Iran, Syria ordered to pay family of teenage Tel Aviv bomb victim

May 16, 2012 10:06
The scene of the April 2006 blast
1 min read

Syria and Iran have been ordered by a US court to pay £200 million to the family of a Florida teenager who was killed in a suicide bomb attack in a Tel Aviv.

Daniel Wultz was 16 when he was killed in the Islamic Jihad attack on a restaurant during the Pesach holiday. Eleven people died in the blast, and Daniel's father, Yekutiel, was severely wounded.

Now, six years after the deadly attack, an Israeli law firm that specialises in civil suits against terror groups claimed victory in a case against Iran and Syria.
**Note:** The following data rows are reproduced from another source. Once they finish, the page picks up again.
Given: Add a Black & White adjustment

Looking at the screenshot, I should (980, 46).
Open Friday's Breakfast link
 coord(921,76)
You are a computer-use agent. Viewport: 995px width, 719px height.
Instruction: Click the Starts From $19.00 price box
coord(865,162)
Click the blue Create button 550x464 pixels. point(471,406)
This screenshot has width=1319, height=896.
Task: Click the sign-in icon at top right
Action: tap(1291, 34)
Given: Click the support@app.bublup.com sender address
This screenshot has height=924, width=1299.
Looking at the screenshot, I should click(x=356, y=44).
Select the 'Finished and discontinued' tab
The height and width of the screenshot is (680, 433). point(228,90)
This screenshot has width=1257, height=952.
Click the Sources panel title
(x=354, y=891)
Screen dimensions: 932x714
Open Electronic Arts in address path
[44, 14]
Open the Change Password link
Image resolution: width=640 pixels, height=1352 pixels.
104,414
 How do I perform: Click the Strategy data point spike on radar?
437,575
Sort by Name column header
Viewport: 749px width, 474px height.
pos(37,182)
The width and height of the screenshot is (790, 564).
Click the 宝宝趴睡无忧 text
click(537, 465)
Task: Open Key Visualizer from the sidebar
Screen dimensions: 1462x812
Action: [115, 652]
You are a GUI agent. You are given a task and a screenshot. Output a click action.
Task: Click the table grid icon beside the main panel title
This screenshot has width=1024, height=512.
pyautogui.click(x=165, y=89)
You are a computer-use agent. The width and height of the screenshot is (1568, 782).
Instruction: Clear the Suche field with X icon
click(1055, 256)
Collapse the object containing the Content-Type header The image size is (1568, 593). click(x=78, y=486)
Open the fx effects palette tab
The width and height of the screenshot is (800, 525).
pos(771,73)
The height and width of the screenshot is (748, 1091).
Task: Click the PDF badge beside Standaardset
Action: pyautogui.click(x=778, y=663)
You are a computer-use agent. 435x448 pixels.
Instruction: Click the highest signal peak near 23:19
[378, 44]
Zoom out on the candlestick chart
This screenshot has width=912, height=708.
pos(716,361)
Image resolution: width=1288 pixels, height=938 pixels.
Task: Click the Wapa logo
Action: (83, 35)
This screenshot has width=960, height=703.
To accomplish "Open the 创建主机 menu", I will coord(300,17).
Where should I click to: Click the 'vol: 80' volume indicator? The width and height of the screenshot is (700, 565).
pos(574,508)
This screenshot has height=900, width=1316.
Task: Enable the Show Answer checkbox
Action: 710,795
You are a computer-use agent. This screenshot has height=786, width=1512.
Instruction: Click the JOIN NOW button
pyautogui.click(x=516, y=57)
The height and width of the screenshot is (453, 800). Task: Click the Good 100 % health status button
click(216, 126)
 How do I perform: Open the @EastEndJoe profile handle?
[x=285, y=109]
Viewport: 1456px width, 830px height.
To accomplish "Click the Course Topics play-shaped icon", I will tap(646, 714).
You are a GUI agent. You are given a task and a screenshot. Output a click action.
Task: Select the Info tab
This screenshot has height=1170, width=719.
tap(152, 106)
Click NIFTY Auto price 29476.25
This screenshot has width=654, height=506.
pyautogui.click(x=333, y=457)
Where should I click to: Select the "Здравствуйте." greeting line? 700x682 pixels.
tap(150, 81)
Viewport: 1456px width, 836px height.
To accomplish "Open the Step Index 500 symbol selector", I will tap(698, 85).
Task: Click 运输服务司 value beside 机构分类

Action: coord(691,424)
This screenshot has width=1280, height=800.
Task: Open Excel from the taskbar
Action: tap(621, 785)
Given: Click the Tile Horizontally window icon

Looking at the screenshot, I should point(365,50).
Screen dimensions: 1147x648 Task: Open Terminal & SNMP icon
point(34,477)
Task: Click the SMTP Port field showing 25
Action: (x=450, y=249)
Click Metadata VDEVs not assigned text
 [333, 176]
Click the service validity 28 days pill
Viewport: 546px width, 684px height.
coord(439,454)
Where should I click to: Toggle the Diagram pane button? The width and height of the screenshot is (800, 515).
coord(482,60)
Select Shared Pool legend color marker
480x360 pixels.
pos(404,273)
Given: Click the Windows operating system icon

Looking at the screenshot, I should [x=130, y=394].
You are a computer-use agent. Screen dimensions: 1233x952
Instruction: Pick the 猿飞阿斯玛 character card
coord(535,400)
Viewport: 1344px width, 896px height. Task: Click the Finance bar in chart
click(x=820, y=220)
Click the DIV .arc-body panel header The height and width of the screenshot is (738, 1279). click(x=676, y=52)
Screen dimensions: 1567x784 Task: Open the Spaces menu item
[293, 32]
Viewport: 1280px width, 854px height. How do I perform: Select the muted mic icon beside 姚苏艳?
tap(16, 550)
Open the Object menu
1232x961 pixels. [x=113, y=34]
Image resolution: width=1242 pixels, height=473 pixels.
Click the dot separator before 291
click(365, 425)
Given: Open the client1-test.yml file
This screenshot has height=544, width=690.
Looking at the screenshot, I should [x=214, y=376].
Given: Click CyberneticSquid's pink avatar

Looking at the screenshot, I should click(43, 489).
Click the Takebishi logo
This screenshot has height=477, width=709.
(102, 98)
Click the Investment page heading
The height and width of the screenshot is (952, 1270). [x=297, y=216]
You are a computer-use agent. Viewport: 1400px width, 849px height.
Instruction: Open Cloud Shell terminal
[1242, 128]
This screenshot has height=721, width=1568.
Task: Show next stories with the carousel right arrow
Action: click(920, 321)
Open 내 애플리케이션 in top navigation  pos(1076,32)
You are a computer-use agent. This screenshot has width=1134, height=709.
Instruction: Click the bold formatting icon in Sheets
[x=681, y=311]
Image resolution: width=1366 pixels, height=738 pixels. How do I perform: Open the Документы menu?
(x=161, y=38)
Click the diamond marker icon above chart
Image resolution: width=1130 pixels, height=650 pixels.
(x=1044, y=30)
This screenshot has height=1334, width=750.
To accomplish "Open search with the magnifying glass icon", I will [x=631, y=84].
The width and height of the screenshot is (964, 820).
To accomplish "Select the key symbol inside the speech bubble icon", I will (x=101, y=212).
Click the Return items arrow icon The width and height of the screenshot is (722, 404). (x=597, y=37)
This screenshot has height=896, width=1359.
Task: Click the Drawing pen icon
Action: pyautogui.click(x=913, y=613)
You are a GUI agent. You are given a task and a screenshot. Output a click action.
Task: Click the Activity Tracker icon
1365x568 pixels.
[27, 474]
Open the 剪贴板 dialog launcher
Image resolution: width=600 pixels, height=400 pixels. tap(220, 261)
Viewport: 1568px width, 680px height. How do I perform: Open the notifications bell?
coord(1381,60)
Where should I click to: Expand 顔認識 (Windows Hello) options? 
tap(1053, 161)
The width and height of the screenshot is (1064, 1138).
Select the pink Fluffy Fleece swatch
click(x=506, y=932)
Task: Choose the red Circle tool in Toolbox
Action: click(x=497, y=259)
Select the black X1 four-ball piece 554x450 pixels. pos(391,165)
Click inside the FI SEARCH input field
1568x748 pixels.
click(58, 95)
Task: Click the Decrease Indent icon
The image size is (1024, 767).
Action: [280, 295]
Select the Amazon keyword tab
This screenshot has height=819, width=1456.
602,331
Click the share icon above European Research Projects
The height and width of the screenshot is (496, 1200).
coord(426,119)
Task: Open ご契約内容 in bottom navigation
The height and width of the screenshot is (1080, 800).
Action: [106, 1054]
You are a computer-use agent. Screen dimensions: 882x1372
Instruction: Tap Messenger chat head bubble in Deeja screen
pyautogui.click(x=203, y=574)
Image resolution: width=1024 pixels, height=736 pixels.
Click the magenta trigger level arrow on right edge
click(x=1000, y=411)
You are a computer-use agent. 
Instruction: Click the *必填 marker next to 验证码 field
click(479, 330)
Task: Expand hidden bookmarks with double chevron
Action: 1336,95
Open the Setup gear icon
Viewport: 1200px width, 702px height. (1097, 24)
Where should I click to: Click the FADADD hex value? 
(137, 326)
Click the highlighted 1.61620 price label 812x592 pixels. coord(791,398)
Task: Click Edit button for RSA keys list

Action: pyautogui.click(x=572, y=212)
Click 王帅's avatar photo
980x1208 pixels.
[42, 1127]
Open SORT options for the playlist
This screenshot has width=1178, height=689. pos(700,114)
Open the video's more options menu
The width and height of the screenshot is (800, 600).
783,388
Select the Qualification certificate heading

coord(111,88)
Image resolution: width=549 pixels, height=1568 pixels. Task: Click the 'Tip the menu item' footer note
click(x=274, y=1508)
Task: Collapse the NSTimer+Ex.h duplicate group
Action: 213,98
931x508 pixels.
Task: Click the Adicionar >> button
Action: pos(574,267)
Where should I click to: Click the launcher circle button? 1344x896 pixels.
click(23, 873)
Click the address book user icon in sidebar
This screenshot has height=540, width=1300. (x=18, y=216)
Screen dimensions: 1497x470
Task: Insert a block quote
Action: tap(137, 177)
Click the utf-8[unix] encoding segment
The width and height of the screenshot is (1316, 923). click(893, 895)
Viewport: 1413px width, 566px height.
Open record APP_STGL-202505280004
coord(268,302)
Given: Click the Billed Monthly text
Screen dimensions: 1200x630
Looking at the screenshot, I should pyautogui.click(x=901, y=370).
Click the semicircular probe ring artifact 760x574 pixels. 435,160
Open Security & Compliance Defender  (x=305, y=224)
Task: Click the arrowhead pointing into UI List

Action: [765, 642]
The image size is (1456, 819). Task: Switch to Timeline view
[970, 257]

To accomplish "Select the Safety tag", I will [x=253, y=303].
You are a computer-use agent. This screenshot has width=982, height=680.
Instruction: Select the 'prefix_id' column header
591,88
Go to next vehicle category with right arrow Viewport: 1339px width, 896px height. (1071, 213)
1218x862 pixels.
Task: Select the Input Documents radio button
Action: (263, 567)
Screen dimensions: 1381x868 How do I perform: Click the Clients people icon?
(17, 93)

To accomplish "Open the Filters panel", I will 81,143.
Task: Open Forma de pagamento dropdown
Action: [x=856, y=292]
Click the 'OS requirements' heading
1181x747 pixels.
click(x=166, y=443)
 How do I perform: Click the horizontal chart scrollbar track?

Lawyers from the Shurat HaDin firm based their case on the fact that the governments of both countries gave Islamic Jihad material support and resources to launch the attack. Iran was accused of giving the movement financial support while Syria was blamed for giving its members a place to train.

The court was told that the teenager was conscious after the attack and would have been in excruciating pain before he succumbed to his injuries nearly a month after the attack. His father was said to be suffering from post traumatic stress disorder.

US District Judge Royce Lamberth found that Islamic Jihad had acted "as an agent of the Iranian and Syrian defendants" and that "their financing, encouragement and instruction prompted [the bomb]."

Dismissing the case made by the defence, the judge said: "When a state chooses to uses terror as a policy tool - as Iran and Syria continue to do - that state forfeits its sovereign immunity and deserves unadorned condemnation.

"Barbaric acts like the suicide bombing have no place in civilised society and present a moral depravity that knows no bounds."

He added: "The evidence shows that [Iran and Syria] completely lacked any semblance of remorse for this deadly attack – and in fact, encouraged and supported this and similar attacks,"

The ruling marks the first time that the firm, headed by Nitsana Darshan-Leitner, won a courtroom victory against Syria.

Ms Darshan-Leitner said she believed it would be possible for the family to access the compensation through Syrian assets that have been frozen by the US government.

She said: "For the first time an American court is holding the government of Syria accountable for its decades-long support of terrorism."